Le chop suey était autrefois un plat sino-américain classique apprécié le 25 décembre – jour où la plupart des autres restaurants étaient fermés – par les juifs et autres non-chrétiens.
De nos jours, nous avons tendance à considérer le chop suey comme un méli-mélo d’ingrédients sautés issus des communautés d’immigrants aux États-Unis. Mais ses racines sont profondes, explique Miranda Brown, professeur d'histoire chinoise à l'Université du Michigan à Ann Arbor. Elle a écrit un article en 2021 intitulé « L'histoire cachée et magnifique de Chop Suey » pour le site Web.
« C'est un plat à base d'abats hachés », dit-elle. « Poumon, foie, tripes, reins. »
Oui, à l’origine, le chop suey était principalement composé d’abats. Brown s'empresse de noter que les abats sont savoureux, riches en nutriments et étaient largement appréciés jusqu'à il y a quelques générations, en partie grâce aux processus industriels d'emballage de la viande.
« Cela peut être moelleux, cela peut être beurré, cela peut être plutôt caoutchouteux », dit Brown à propos des textures distinctives des abats. « Pour certaines personnes, c'est vraiment excitant. Rebondissant ! »
Les origines du plat lui-même remontent à des centaines d’années, dit-elle, jusqu’à la Chine impériale.
« Nous avons des références au chop suey dans les textes de la dynastie Ming », note-t-elle. « , qui est un roman célèbre (du XVIe siècle), fait référence au chop suey. Vous le trouverez sur les menus des banquets raffinés. Une version de ce plat était même consommée à la cour des Qing. »
Lorsque les immigrants chinois aux États-Unis au milieu des années 1800 voulaient impressionner les autorités locales, dit Brown, ils organisaient des banquets semblables à ceux de leur pays, avec des repas de 300 plats qui étaient décrits dans les journaux locaux, dans des articles émerveillés devant des spécialités telles que le canard laqué, le chop suey et la soupe au nid d'oiseau.
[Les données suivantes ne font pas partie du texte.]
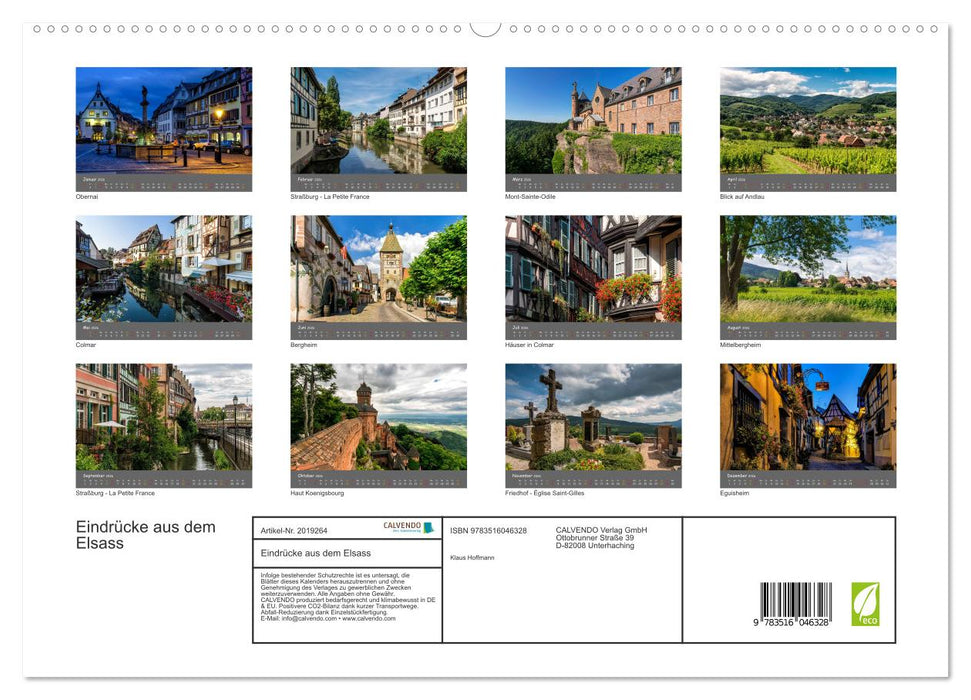Select the Häuser in Colmar thumbnail
The width and height of the screenshot is (971, 700).
pyautogui.click(x=592, y=272)
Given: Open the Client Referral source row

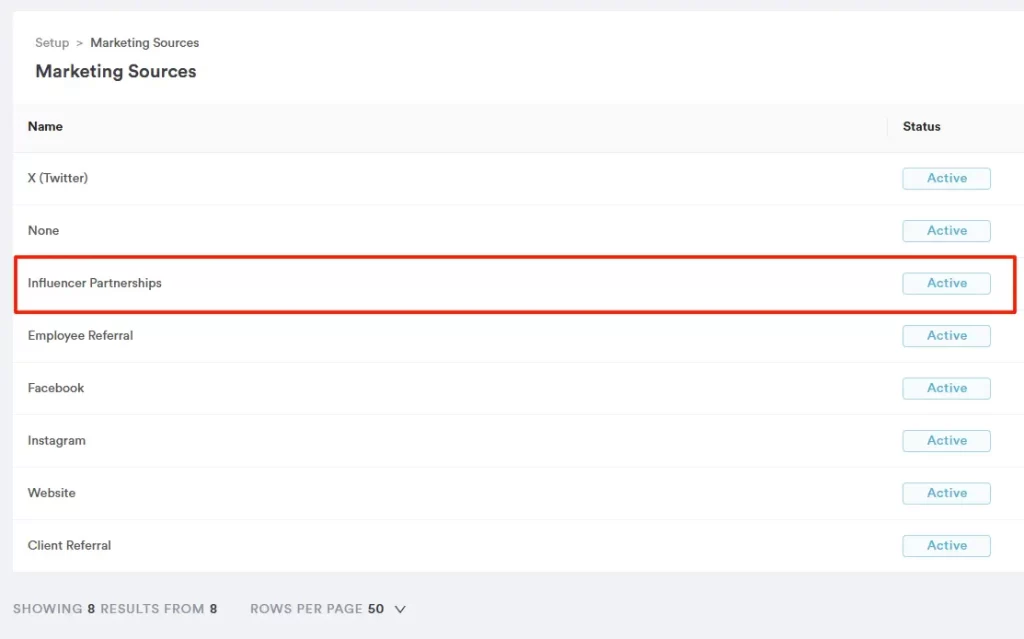Looking at the screenshot, I should click(x=69, y=546).
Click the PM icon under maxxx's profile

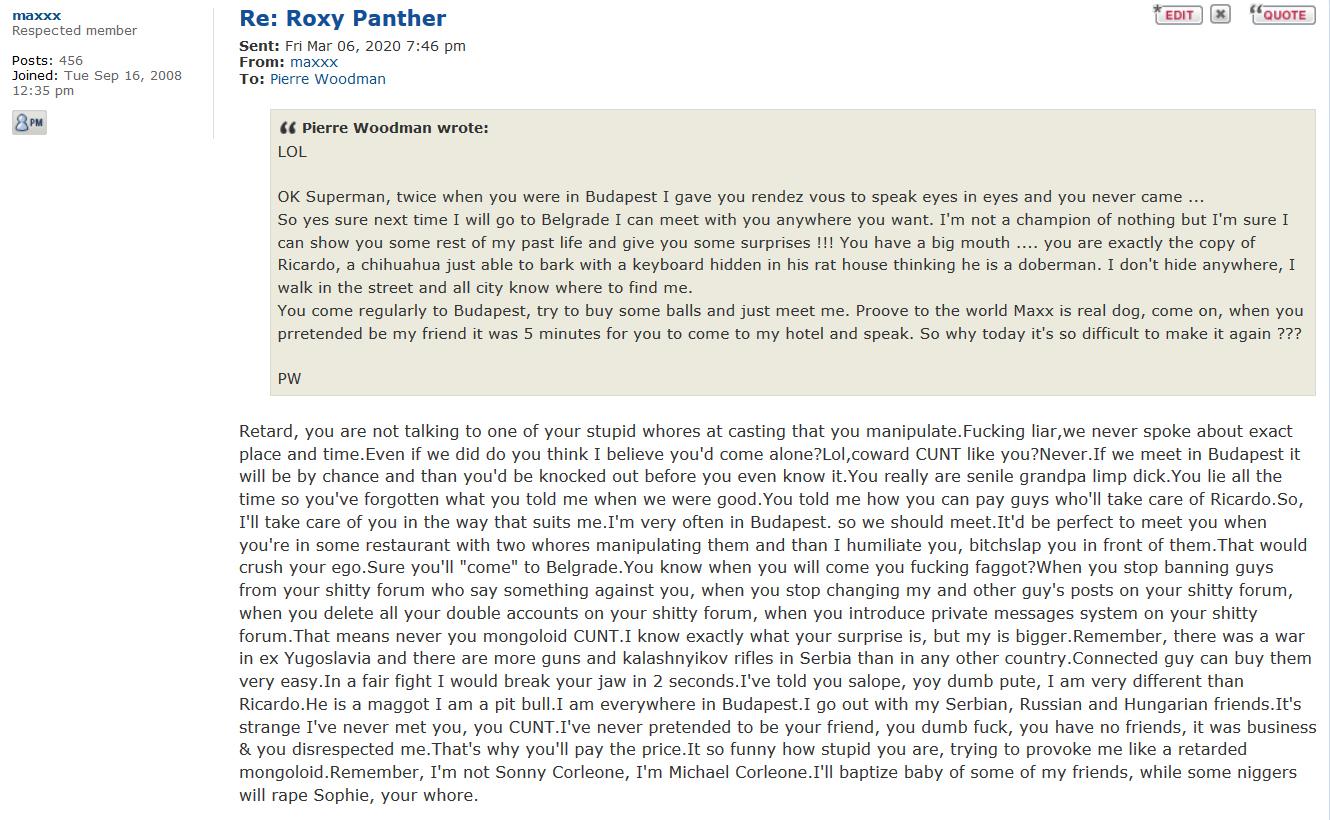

« Tous les aliments bling-bling qui étaient populaires lorsque vous deviez (construire) une bonne relation avec une personne qui avait beaucoup à dire sur votre vie », explique Brown.
La loi d'exclusion chinoise de 1882 a fortement restreint l'immigration, mais les restaurants chinois se sont néanmoins répandus rapidement à travers les États-Unis. Au début des années 1900, le chop suey était devenu un phénomène culturel, un plat ambassadeur bien-aimé de ce qui était une cuisine inconnue de nombreux Américains.
Louis Armstrong a enregistré une chanson en 1926 intitulée « Cornet Chop Suey ». La comédie musicale de 1958 lui a consacré un numéro entier. Et dans le film, qui se déroule dans les années 1940 et basé sur les écrits de Jean Shepherd, une famille ouvrière blanche du Midwest célèbre Noël dans un restaurant chinois appelé Bo Ling Chop Suey Palace.
« C'était exotique », dit Brown. « Cela implique un peu d'aventure et c'est un nom que les gens peuvent prononcer. »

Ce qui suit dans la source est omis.